Goal of the exercise =>
Rewrite everything from the start of the entries down to the line containing "Clear the 162.158.0.0/15", inclusive, as a numbered list, skipping blank lines.

+++ Supplied data

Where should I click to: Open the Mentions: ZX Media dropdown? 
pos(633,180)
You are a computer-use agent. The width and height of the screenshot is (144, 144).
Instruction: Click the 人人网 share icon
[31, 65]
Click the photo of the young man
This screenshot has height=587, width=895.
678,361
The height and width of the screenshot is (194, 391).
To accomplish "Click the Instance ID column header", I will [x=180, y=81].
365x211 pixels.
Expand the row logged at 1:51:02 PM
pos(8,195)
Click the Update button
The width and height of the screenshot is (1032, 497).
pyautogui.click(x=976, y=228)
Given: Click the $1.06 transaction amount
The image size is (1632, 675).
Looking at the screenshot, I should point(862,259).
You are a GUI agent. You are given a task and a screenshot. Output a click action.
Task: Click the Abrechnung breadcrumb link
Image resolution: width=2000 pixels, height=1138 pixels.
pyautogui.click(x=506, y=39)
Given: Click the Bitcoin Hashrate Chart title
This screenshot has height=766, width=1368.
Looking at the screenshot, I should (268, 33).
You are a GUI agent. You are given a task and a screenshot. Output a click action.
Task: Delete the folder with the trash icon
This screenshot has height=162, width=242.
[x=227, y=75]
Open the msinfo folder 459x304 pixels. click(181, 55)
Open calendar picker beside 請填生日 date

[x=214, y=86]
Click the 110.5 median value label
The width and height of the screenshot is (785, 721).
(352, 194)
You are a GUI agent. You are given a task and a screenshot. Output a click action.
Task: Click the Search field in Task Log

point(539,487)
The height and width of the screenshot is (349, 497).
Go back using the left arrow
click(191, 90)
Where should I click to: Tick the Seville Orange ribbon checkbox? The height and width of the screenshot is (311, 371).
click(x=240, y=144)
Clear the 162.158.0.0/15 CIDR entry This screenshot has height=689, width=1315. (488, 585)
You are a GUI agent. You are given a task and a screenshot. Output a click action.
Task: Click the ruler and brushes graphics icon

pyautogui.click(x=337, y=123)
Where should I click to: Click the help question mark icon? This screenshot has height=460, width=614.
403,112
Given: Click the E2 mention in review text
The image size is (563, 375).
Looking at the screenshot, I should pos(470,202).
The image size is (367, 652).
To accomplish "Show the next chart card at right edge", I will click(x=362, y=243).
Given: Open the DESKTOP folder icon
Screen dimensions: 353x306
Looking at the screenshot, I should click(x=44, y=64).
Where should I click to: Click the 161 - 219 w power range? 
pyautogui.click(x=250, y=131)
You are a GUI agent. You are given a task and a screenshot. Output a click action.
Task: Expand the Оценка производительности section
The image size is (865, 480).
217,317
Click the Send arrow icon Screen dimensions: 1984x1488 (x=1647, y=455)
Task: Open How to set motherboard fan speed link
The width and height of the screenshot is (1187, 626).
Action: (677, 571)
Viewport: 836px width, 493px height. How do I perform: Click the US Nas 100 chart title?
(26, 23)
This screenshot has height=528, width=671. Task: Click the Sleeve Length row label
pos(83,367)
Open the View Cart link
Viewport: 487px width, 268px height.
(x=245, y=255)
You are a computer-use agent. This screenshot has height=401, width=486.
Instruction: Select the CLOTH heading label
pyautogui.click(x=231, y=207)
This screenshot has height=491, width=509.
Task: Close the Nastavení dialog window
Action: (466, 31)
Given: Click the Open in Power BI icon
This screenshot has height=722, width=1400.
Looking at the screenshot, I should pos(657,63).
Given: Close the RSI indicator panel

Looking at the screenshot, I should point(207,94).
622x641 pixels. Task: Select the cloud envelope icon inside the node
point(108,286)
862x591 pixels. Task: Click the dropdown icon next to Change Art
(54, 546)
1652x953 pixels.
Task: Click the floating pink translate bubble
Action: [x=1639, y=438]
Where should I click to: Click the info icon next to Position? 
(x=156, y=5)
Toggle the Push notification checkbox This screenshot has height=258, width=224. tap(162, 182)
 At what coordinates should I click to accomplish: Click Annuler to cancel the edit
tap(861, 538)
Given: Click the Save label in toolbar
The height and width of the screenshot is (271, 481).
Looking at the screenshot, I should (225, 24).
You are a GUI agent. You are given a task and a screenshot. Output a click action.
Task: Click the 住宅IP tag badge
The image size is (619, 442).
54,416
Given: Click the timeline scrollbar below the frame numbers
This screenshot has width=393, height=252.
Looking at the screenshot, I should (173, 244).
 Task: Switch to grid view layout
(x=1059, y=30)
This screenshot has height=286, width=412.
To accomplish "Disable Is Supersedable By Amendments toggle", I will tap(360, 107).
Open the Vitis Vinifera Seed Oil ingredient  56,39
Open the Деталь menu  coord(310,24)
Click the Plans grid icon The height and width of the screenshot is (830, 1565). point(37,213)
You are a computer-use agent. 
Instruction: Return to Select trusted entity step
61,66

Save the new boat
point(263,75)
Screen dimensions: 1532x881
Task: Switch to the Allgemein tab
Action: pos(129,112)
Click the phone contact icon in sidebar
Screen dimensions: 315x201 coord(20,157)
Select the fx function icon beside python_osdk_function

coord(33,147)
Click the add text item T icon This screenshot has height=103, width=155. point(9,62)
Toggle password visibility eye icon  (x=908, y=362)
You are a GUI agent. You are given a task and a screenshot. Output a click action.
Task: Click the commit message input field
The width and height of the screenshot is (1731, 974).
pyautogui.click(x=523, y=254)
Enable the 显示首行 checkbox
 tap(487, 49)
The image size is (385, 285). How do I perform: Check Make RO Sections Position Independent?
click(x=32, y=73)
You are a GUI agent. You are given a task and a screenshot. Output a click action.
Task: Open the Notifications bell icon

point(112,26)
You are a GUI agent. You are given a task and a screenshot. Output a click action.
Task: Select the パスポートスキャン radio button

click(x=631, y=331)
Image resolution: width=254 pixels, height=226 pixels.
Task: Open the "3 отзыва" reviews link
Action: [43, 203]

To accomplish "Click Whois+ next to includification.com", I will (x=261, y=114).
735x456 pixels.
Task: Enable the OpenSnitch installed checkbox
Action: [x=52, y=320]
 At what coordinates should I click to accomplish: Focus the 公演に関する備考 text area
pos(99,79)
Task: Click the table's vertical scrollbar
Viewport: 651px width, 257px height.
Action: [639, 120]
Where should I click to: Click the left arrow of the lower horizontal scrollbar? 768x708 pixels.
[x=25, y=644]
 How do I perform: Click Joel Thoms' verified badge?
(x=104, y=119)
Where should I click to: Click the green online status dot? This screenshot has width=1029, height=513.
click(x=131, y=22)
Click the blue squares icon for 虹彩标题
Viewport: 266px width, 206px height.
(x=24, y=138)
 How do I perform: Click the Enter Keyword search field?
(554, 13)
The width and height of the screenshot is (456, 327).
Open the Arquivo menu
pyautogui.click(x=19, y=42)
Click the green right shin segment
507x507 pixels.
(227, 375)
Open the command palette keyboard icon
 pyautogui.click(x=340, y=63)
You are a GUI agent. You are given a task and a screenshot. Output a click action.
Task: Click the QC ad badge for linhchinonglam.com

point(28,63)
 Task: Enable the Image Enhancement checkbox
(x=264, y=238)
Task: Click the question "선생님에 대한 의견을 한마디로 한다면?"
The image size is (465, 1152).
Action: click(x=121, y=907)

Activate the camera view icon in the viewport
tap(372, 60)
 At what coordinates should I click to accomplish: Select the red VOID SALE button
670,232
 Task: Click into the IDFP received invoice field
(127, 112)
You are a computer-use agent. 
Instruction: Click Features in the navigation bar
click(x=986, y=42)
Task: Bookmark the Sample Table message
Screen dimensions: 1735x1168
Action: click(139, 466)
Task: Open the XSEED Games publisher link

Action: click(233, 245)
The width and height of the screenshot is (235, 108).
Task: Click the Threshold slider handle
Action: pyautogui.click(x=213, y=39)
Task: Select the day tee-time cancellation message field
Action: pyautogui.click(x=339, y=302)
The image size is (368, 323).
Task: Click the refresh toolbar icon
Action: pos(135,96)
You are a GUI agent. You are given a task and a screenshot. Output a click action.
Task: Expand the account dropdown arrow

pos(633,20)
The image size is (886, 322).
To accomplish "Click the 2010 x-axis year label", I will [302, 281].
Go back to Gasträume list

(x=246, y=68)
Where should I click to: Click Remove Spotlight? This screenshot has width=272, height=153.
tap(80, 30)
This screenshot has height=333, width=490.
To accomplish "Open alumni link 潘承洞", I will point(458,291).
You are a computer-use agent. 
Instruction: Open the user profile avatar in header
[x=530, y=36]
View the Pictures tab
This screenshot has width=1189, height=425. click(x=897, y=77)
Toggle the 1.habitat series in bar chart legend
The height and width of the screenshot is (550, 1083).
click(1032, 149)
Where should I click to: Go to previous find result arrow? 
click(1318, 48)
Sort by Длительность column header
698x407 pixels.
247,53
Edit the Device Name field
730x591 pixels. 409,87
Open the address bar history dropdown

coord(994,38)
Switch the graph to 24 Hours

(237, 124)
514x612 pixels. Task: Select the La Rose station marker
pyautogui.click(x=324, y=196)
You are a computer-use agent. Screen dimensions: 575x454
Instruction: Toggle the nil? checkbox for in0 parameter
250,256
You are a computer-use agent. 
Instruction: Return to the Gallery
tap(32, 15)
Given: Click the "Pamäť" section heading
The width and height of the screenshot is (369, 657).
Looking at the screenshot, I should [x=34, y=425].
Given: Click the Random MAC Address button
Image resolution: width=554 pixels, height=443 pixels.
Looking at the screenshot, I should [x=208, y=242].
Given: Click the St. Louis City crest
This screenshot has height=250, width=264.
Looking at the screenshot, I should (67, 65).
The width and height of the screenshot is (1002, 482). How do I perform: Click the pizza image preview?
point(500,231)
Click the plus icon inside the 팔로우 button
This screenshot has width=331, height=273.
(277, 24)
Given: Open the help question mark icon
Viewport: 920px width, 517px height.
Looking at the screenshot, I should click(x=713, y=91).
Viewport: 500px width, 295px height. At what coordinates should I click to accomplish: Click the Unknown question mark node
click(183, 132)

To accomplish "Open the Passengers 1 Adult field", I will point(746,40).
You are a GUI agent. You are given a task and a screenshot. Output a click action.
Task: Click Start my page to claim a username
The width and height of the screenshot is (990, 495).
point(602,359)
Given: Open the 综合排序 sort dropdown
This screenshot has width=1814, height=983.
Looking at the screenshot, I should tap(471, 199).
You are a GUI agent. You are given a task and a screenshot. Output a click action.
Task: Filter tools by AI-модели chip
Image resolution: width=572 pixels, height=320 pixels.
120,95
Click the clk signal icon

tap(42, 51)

++++++

Full answer =>
1. Where should I click to: Open the Mentions: ZX Media dropdown? 
2. pos(633,180)
3. You are a computer-use agent. The width and height of the screenshot is (144, 144).
4. Instruction: Click the 人人网 share icon
5. [31, 65]
6. Click the photo of the young man
7. This screenshot has height=587, width=895.
8. 678,361
9. The height and width of the screenshot is (194, 391).
10. To accomplish "Click the Instance ID column header", I will [x=180, y=81].
11. 365x211 pixels.
12. Expand the row logged at 1:51:02 PM
13. pos(8,195)
14. Click the Update button
15. The width and height of the screenshot is (1032, 497).
16. pyautogui.click(x=976, y=228)
17. Given: Click the $1.06 transaction amount
18. The image size is (1632, 675).
19. Looking at the screenshot, I should point(862,259).
20. You are a GUI agent. You are given a task and a screenshot. Output a click action.
21. Task: Click the Abrechnung breadcrumb link
22. Image resolution: width=2000 pixels, height=1138 pixels.
23. pyautogui.click(x=506, y=39)
24. Given: Click the Bitcoin Hashrate Chart title
25. This screenshot has height=766, width=1368.
26. Looking at the screenshot, I should (268, 33).
27. You are a GUI agent. You are given a task and a screenshot. Output a click action.
28. Task: Delete the folder with the trash icon
29. This screenshot has height=162, width=242.
30. [x=227, y=75]
31. Open the msinfo folder 459x304 pixels. click(181, 55)
32. Open calendar picker beside 請填生日 date
33. [x=214, y=86]
34. Click the 110.5 median value label
35. The width and height of the screenshot is (785, 721).
36. (352, 194)
37. You are a GUI agent. You are given a task and a screenshot. Output a click action.
38. Task: Click the Search field in Task Log
39. point(539,487)
40. The height and width of the screenshot is (349, 497).
41. Go back using the left arrow
42. click(191, 90)
43. Where should I click to: Tick the Seville Orange ribbon checkbox? The height and width of the screenshot is (311, 371).
44. click(x=240, y=144)
45. Clear the 162.158.0.0/15 CIDR entry This screenshot has height=689, width=1315. (488, 585)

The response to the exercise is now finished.